In accuracy, the top five individual male and top five individual female competitors qualify for a place on the U.S. Team. Consequently, the team includes those who finished on the podium (Stearns, Riffle and Bergeron), as well as Hayhurst, James Drummond, Rick Kuhns, Natalia Velidtchenko, Nancy LaRiviere and first-time competitor Molly Howsare. Additionally, Dennis Murphy qualified for the team as an alternate, and John Snurkowski qualified as a junior competitor.
This year’s canopy formation events—three that selected the U.S. Parachute Team (2-way sequential, 4-way sequential and 4-way rotations) plus the ever-growing 2-way sequential pro-am class—were a joy to watch. After years of dwindling participation, the discipline seems to have revitalized, and a growing number of teams competed. Skydive Elsinore in California brought 10 teams to the competition this year, showing how the grassroots efforts of that community succeeded in creating national-level competitors. As always, the attitude of the canopy formation competitors was one of teamwork, unity and camaraderie.
Four-way sequential completed only five of its eight scheduled rounds due to the lingering effects of Dorian. Five teams competed this year, including a guest team from Qatar. This team racked up the highest score of the event but was not eligible for medals as a guest team. The experienced members of Elsinore Revolution put in a great performance and took home the gold with a 9.2-point average. The Dawgfathers of DeLand, a team from Skydive DeLand in Florida, finished eight points behind Revolution for the silver with a 7.6-point average. This secured both teams a spot on the U.S. Parachute Team for 2020. Frowned Upon took the bronze with a 2.6-point average.
Out of the four teams competing, Skydive Elsinore swept the podium in 4-way rotations. Elsinore Too Wrapped Up, Elsinore Revolution and Elsinore Team Safety Brief took gold, silver and bronze with a 16.5-, 9.25- and 6.25-point average, respectively. Too Wrapped Up and Revolution earned the right to represent the U.S. at the World Championships.
With 10 teams registered for 2-way sequential open (including three guest teams from Qatar), there was a fierce battle for the top spots. Clean Air took the gold with a 23.13 average. Team Fastrax, the only all-female CF team at the event, set the U.S. Women’s 2-Way Sequential Canopy Formation Record for Most Points in a Round with a 26-point round, which helped propel them to a 19.5-point average and earned them a silver medal. Slot Switch took bronze with an average of 18 points. The teams from Qatar—which were ineligible for medals—had an excellent showing, with Qatar Team 1 putting in a second-place performance. Clean Air and Fastrax earned invitations to Siberia for the 2020 World Championships.
In 2-way sequential pro-am, the teams typically contain one experienced and one newer CF flyer in an effort to continue to grow the discipline. With Hurricane Dorian plaguing the drop zone with its outer bands of wind and rain, the six registered teams completed six out of the eight scheduled rounds.

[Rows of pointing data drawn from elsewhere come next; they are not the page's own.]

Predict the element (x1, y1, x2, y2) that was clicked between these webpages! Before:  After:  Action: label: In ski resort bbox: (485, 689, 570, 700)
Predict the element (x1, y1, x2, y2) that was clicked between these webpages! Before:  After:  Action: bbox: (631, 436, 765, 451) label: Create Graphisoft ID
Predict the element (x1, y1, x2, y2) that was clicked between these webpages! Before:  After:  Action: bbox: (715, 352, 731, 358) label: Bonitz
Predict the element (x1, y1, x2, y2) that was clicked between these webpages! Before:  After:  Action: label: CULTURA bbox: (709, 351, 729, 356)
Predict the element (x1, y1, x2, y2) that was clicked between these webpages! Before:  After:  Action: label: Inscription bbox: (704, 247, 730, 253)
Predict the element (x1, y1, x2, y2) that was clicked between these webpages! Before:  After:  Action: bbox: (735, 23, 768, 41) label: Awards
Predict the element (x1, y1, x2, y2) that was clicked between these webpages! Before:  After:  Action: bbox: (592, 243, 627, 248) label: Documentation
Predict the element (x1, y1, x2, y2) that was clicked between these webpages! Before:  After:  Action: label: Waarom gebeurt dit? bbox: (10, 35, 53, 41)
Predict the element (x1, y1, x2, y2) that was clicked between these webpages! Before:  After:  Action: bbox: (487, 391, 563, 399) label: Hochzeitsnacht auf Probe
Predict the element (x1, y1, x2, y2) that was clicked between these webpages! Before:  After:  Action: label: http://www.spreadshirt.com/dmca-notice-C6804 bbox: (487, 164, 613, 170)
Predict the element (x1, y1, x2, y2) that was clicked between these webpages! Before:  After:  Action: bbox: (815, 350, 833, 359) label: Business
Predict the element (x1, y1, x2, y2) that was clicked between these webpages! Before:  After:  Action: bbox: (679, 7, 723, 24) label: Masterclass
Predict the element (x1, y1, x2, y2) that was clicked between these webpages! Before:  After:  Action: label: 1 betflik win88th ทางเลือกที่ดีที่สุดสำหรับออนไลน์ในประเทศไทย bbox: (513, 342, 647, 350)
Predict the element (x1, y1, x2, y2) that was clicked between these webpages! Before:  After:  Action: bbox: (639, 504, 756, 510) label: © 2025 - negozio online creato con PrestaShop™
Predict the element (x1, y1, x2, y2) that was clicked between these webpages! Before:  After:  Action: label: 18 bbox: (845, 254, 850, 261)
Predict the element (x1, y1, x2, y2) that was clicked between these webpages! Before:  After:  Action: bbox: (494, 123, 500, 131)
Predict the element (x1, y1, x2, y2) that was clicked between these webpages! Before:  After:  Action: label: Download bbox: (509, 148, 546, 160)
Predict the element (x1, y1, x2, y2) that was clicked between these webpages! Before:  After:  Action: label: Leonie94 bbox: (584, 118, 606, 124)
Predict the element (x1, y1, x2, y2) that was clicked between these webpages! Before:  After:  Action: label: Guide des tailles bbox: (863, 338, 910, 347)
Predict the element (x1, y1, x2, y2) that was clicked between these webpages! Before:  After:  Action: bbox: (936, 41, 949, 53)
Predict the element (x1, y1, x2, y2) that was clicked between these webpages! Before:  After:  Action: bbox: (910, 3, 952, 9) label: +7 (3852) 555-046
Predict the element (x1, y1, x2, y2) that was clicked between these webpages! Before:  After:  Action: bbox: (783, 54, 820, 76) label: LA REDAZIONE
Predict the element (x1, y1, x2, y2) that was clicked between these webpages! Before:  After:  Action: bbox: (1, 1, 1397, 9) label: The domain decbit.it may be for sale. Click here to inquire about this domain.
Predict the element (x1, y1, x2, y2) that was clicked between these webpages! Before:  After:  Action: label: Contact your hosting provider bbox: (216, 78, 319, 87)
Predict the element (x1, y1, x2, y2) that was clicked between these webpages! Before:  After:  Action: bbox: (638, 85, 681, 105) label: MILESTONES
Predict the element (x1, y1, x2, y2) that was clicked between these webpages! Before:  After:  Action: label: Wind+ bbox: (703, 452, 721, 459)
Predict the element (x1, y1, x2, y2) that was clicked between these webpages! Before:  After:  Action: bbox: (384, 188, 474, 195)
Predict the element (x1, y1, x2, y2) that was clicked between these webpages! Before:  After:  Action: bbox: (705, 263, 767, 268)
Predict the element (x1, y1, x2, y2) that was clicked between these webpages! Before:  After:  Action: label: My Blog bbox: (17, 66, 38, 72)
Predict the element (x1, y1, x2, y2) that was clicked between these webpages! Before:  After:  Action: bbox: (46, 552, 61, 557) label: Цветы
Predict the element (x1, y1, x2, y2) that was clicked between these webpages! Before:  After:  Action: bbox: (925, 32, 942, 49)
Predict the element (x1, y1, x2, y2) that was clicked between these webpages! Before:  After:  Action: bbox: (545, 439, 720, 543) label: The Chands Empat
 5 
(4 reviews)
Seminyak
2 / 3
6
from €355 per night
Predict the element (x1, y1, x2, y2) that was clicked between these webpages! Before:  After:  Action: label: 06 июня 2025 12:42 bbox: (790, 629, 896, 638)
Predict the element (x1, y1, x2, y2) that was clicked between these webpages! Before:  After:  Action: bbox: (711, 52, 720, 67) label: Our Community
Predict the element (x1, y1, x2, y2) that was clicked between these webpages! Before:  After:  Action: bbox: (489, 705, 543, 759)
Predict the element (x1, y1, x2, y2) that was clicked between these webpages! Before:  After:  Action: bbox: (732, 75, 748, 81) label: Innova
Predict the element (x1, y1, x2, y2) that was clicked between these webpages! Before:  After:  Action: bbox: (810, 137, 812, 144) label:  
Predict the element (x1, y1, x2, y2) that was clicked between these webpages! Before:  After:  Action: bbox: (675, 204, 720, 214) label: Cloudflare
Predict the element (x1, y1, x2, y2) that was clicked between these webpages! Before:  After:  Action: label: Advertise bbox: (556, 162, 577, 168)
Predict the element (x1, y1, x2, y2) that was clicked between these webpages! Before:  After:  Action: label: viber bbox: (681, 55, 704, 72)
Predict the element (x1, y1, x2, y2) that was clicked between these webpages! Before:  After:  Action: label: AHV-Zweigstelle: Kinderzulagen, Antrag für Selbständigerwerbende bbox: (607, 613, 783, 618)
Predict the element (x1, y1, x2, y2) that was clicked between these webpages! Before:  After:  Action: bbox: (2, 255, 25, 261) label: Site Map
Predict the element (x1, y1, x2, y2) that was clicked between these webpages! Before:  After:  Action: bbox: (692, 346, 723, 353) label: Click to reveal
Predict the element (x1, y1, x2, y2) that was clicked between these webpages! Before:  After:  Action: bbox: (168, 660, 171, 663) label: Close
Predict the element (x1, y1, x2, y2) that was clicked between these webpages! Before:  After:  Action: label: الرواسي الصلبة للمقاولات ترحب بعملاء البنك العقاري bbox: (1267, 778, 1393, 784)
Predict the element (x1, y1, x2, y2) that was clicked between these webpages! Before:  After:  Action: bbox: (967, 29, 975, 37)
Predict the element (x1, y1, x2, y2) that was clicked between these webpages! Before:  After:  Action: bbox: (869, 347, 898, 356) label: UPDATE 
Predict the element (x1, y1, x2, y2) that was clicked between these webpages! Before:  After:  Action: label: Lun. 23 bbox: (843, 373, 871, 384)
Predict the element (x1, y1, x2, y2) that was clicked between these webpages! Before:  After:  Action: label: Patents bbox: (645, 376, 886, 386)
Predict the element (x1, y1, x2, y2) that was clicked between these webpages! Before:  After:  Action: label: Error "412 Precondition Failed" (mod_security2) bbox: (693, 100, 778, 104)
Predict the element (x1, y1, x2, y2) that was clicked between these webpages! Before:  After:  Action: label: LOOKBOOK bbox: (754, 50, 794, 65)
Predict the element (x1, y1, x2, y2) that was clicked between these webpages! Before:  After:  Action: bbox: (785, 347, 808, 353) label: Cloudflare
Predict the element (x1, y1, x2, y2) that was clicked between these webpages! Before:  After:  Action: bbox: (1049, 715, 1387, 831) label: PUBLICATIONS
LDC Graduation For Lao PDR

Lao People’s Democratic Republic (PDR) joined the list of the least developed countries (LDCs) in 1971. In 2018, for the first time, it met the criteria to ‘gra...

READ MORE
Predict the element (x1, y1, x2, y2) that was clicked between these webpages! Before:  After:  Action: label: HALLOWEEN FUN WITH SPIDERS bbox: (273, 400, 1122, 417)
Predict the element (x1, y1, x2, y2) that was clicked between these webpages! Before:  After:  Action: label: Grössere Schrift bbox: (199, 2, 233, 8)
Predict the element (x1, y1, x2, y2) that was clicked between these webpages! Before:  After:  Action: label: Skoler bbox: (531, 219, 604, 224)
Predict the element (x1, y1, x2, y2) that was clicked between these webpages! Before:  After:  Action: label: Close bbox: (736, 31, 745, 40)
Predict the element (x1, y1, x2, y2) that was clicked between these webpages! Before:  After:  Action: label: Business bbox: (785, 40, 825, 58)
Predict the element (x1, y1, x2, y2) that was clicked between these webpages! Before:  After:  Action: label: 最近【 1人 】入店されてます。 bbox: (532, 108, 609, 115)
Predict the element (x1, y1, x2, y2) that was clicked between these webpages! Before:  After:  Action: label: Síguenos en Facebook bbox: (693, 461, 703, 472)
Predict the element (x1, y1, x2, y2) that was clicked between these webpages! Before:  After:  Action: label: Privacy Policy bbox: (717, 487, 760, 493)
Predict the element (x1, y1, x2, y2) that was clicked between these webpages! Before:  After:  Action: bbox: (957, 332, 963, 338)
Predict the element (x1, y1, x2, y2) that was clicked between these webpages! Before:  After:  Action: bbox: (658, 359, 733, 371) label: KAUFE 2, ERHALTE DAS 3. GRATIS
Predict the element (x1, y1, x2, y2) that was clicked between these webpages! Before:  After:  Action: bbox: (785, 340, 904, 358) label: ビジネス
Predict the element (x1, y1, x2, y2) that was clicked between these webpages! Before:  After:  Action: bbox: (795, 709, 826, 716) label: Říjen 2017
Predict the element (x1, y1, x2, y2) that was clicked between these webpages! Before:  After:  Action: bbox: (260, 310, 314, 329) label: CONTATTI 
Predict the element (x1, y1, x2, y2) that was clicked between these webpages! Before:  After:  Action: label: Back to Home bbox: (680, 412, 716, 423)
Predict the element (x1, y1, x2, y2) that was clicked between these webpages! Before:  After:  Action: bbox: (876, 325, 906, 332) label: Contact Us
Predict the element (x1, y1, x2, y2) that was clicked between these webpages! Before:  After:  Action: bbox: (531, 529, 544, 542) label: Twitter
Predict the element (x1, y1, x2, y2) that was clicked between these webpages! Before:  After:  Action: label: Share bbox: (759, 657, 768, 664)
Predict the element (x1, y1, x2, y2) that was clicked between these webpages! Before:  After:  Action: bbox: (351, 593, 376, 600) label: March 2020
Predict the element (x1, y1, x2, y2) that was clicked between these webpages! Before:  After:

Taking home the gold medal was Elsinore Cutting It Close with a 5.67 average. The U.S. Army Golden Knights finished with a 4.17 average and the silver. After a close battle with Wingwalkers, It Takes 2 To Tangle took the bronze with a 2.33-point average.
While canopy formation wrapped up on one side of the drop zone, out at the swoop pond, 33 individuals began competing in post-hurricane weather in the open class of canopy piloting. The competitors finished one complete round of speed on day one, though in less-than-favorable conditions.
On day two of the competition, the weather conditions were back to ideal, and the rest of speed, as well as zone accuracy, completed. In speed, Curt Bartholomew finished with a total score of 291.667, securing the gold medal. Greg Windmiller with 281.863 and Justin Price with 270.351 rounded out the podium, winning silver and bronze, respectively. In zone accuracy, Bartholomew again took home the gold with a total score of 296.428, while Scott Harper with 285.438 and Ian Bobo with 272.984 took the silver and bronze, respectively.
Day three continued with amazing weather, concluding the distance portion of canopy piloting. Alex Hart took gold with a score of 286.519, edging out Alter Ego teammate Bartholomew, who finished second with a score of 279.225. Windmiller finished with a 263.633 and took the bronze, just edging out Beau Riebe, who finished with a 262.549.
Bartholomew’s stellar performances earned him the overall gold medal. Justin Price took home the silver. Travis Mills scored well enough overall to take the bronze, although he did not medal in any individual event. (He took fifth in both distance and speed and seventh in zone accuracy.) Guest competitor Cornelia Mihai, always a force to contend with at international competitions, was ineligible for medals but scored second overall. The top eight competitors (Bartholomew, Albert Berchtold, Harper, Hart, Mills, Price, Matt Shull and Windmiller) will represent the U.S. in 2020 in Siberia. Due to timing, this event also chose the 12 U.S. Team members for the 2019 World Cup of Canopy Piloting in Pretoria, South Africa, November 20-24. Four additional competitors (Joe Abeln, Kevin Haugh, Robin Jandle and Jesse Weyher) will round out the U.S. Team for this event.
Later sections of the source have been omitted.